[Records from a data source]

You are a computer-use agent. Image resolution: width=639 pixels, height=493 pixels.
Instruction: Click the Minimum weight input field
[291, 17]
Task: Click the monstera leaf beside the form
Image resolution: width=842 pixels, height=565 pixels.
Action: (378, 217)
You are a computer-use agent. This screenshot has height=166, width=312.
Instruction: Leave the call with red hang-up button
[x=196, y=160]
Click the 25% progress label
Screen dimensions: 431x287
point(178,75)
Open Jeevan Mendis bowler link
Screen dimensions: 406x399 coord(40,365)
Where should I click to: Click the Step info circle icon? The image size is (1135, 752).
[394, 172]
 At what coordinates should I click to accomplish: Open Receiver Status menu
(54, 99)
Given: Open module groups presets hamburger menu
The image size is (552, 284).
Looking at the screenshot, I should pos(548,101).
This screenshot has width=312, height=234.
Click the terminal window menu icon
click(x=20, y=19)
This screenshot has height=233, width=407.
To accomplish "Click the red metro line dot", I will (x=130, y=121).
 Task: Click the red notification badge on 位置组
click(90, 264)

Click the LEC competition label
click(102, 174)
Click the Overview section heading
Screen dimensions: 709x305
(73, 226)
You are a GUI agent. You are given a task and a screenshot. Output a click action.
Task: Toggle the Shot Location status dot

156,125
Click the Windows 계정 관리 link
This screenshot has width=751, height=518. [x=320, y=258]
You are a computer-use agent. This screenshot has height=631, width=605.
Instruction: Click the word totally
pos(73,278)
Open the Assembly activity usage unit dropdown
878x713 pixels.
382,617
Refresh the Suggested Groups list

# [Brief]
Throughout the data above, copy all lines where the word "computer" is found.

# [Solved exercise]
You are a computer-use agent. Image resolution: width=639 pixels, height=493 pixels.
You are a computer-use agent. This screenshot has height=166, width=312.
You are a computer-use agent. This screenshot has height=631, width=605.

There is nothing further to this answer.